The World Health Organization (WHO) has said it will be changing the name of the monkeypox virus to avoid discrimination and stigmatisation.

In a briefing yesterday (14 June), WHO director-general Dr Tedros Adhanom Ghebreyesus said the organisation was ‘working with partners and experts from around the world on changing the name of monkeypox virus, its clades and the disease it causes’.

The name change, which WHO said will be announced ‘as soon as possible’, comes after a report last week called for the name of the virus to be changed, saying that continued reference to the virus being African was ‘not only inaccurate’ but ‘discriminatory and stigmatising’.

The current name also does not fit with WHO guidelines that recommend avoiding geographic regions and animal names.

Disease names should consist of generic descriptive terms based on the symptoms the disease causes (e.g. respiratory disease, neurologic syndrome, watery diarrhoea) and more specific terms if more information is available (e.g. progressive, juvenile, severe, winter).

If the pathogen that causes the disease is known, it should be part of the disease name (e.g. coronavirus, influenza virus, salmonella), the guidance adds.

As of 14 June, the total number of confirmed cases of monkeypox in the UK was 524.

So far this year, more than 1,600 confirmed cases and almost 1,500 suspected cases of monkeypox have been reported to the WHO from 39 countries, 32 of which are believed to be newly affected.

In addition, 72 deaths have been reported from previously affected countries.
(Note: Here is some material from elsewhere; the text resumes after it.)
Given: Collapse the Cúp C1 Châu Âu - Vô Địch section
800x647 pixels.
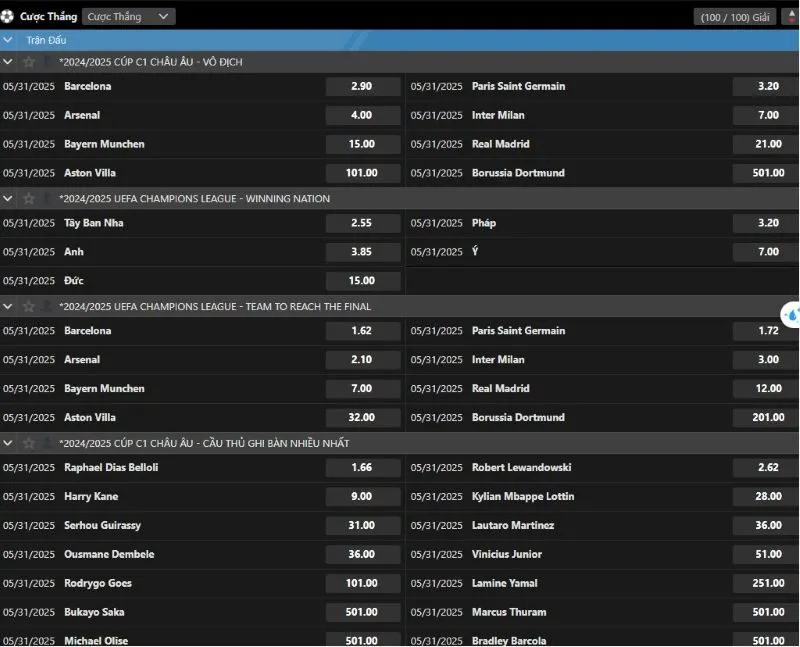Looking at the screenshot, I should click(x=9, y=62).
No deaths have been reported so far from the newly affected countries, although WHO said it was seeking to verify reports from Brazil of a monkeypox-related death.

The WHO has not recommended mass vaccination against the virus.

While smallpox vaccines are expected to provide some protection, the WHO said there was ‘limited clinical data and limited supply’.

The UK's public health agencies have said a smallpox vaccination will be offered to healthcare workers due to care for a patient with confirmed monkeypox and staff working in sexual health services who have been identified as assessing suspected cases.